Nucleome’s year wasn’t free of challenges either but, we quickly learnt how to navigate through these times of uncertainty and now have a strong compass that guides us. Despite the challenges, we managed to have an incredible year with our pioneering science published in prestigious scientific journals and widely celebrated in the media. This included a company spotlight in Nature Biotechnology and an article about our game-changing technology in Nature. A particular highlight this year was recognition achieved by the technology behind Nucleome in solving one of the most important genetic signals in the current pandemic by discovering a gene that potentially doubles the risk of death from COVID-19. The findings were published in Nature Genetics and gained significant international media coverage including in Fox News, Sky News, BBC News and many other top-tier publications including The Guardian, Bloomberg and The Daily Mail.
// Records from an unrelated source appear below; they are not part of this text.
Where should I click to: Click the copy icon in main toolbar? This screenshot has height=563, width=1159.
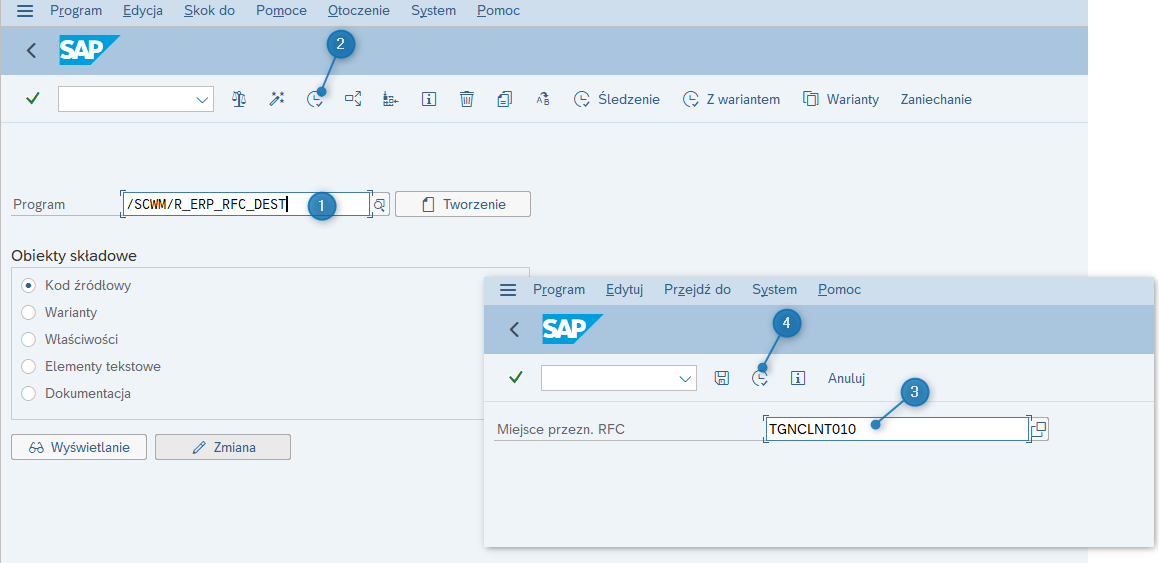(x=505, y=99)
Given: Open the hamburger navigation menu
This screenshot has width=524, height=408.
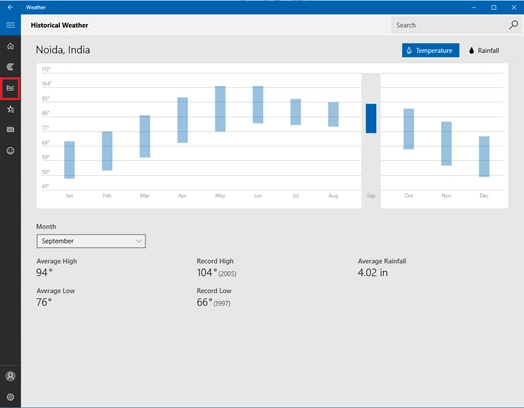Looking at the screenshot, I should coord(10,25).
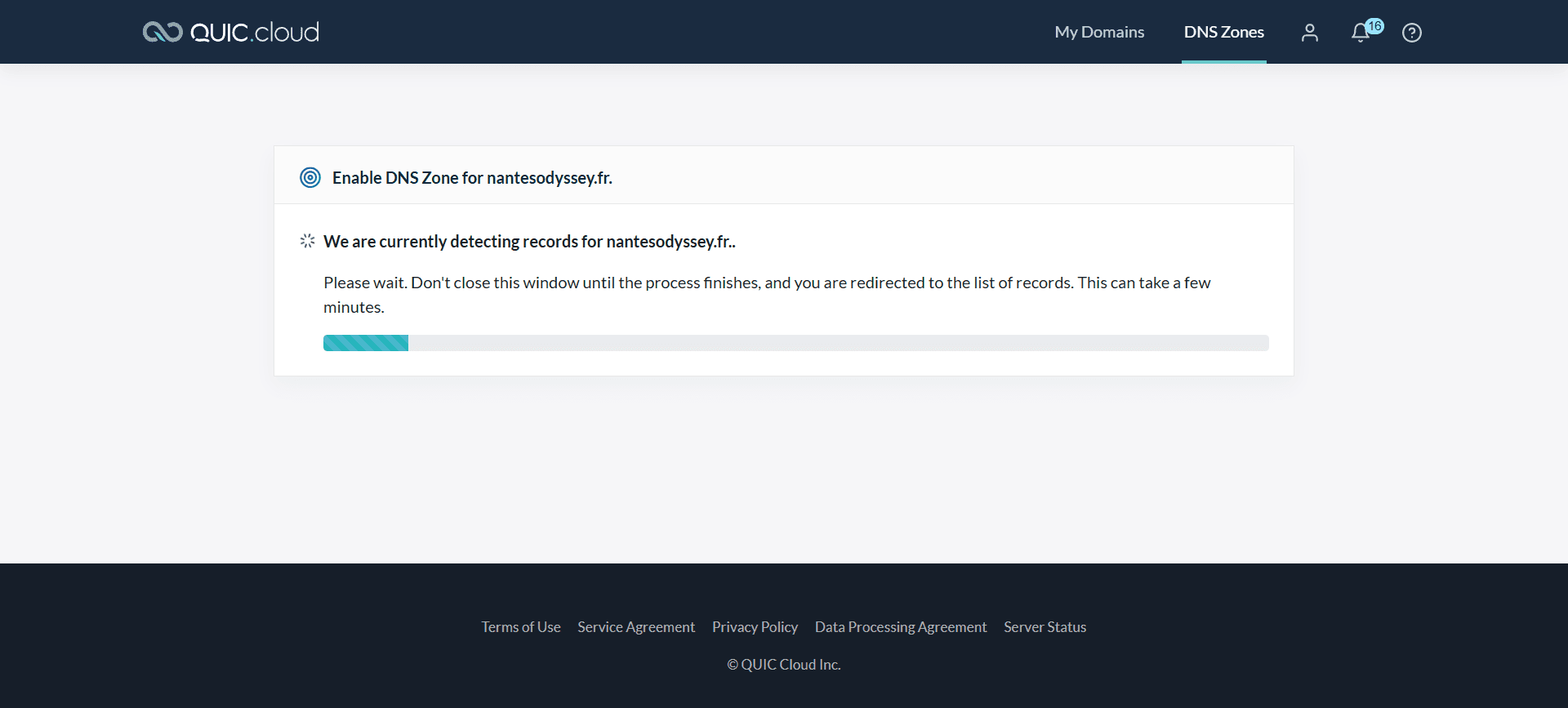Click the QUIC.cloud infinity logo icon
The image size is (1568, 708).
162,32
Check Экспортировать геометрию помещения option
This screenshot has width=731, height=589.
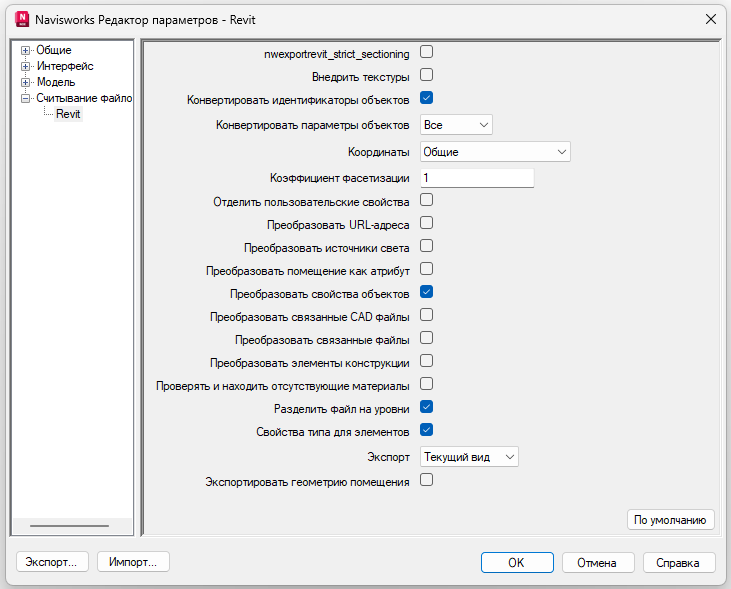click(426, 480)
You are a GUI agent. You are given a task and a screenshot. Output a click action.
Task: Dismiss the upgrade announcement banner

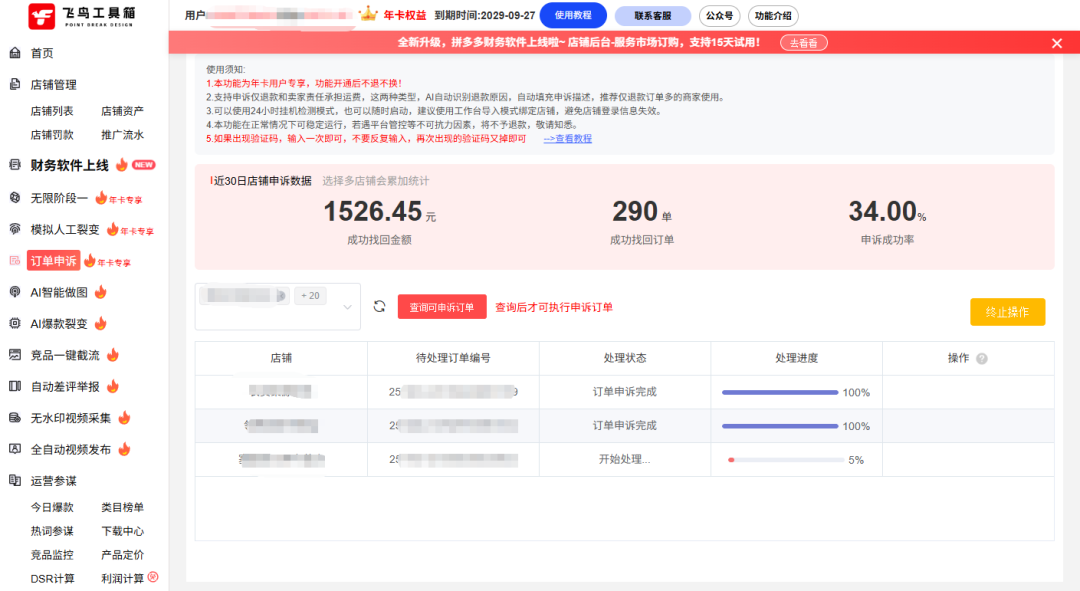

This is a great example of the power of our platform, demonstrating that we can truly uncover disease-gene-variant relationships in a clinically relevant way. As a company we have managed to validate our platform by re-discovering drug targets that show efficacy in patients. We have managed to map the dark genome of a number of immune cell types and discover the first wave of targets that we started to biologically validate, as well continuing to discover new targets to build a robust pipeline of drug discovery programmes for treatment of autoimmune diseases.

What have you enjoyed most about the last year?

One of my core motivators to become CEO at Nucleome, besides its incredible science and potential to positively impact patients, is creating great teams. I have a strong belief that a great team is the key to building a transformative business. I am delighted that we have attracted such exceptional talent, doubling in size over the last year. It has been extraordinary to work with such a dynamic, enthusiastic, passionate and highly motivated team of scientists, entrepreneurs and innovators who all have a shared ambition to transform the lives of patients. It is also important to note that as a team we are also working with a number of exceptional consultants, whose support and commitment are accelerating our progress. 

We have a tremendous amount of support from our Board, investors, and strategic and scientific advisors. Nucleome is privileged to work with several industry leaders, including Dr Eliot Forster, Dr Rene Russo, Dr Ray Barlow, Dr Craig Fox, Dr Jane Dancer, Prof Chas Bountra and Dr Jonathan Hepple.

What does Nucleome’s success mean to you?

I co-founded Nucleome as a scientist with a deep understanding of the science and the true potential of the technology behind the company. I knew that treatments for many diseases are hidden in the dark genome and that decoding it could transform the lives of patients through precision medicine. Whilst I knew this was important, I didn’t really understand its true importance until I was diagnosed with a life-threatening cancer. There are moments that define our WHY, our purpose, and this was my moment. I was lucky that I had an early diagnosis, benefitted from recent advances in medicine, had extraordinary healthcare and have so many wonderful people in my life who helped me through it, for which I am extremely thankful. But not everyone is as fortunate and we are far from having curative treatments for many devastating diseases; devastating for patients, their families, and carers. My experience helped me understand the fragility of life. It showed the true meaning of what we do: we bring hope, we bring time, we bring life and it unlocked the real passion I have. We desperately need new treatments that are causal to the disease biology. Not just for life-threatening diseases but also for those chronic diseases that affect people every day.

What are you looking forward to achieving in 2022?

I am extremely excited about 2022. We are at a very exciting stage of our evolution as we have discovered the first wave of targets and started to biologically validate them, as well continuing to discover new targets to build a robust pipeline of drug discovery programmes. In parallel, we aim to continue building our Dark Genome Atlas, which will enable us to unlock the dark genome variant-gene associations in many high burden diseases and cell types to bring precision medicine to patients with high unmet need diseases.